No need to apologise at all, thanks for the suggestions, it’s always good to get input and try. I don’t have a lot of experience in this field but I have enough to know that tweaking things can make a big difference in unexpected ways, so it seems pretty much anything is worth a try 
I’ve just finessed the notebook and re-run it. With the limited transforms & resize method, not normalising to the resnet weights, and using transfer learning from resnet50, the model is up to ~86% accuracy. A big jump from 79% which I already thought was pretty good.
Thanks to all for the suggestions into what to tweak!
Edit to add, I’m just watching the week 3 video and Jeremy addresses this question directly in the lecture, around the 1:46 mark. He explains that if you’re using pretrained imagenet, you should always use the imagenet stats to normalise, as otherwise you’ll be normalising out the interesting features of your images which imagenet has learned. I see how this makes sense in the example of real-world things in imagenet, but I’m not sure whether this makes sense for ‘synthetic’ images like spectrographs or other image encodings of non-image data. I can imagine what he would suggest though - try it out
I’ll add some extra to the notebook & compare normalising with imagenet stats vs. not, and report back…
Edit to the edit: I added another training phase to that notebook, normalising the data by imagenet’s stats. The result was still pretty good (0.8458 accuracy) but not as good as the self-normed version (0.8646). So it looks like, without really knowing whether this is definitive, it is in fact better to normalise to the dataset itself in the instance of using transfer learning from resnet (trained on real-world images) when trying to classify synthetic images.

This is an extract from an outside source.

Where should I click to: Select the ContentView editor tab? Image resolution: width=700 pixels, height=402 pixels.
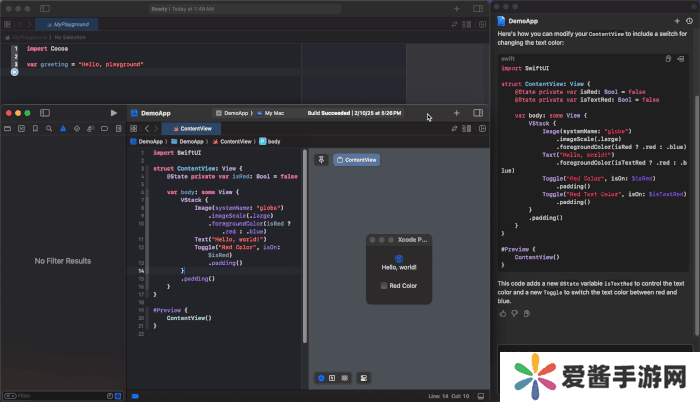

Edit 3: I didn’t actually answer your questions! For the spectrograms I’m just using whatever SoX spits out, I don’t know if that’s a melspectrogram or a ‘raw’ one. The y axis seems to be on a linear scale. I’ve seen some things on here that you & others have posted about creating spectrograms and I think I would like to reengineer this “system” to do it all in python without the SoX step. This notebook about speech and this one about composers look good for that. Anyway. I think I’ll jump over to the audio-specific thread!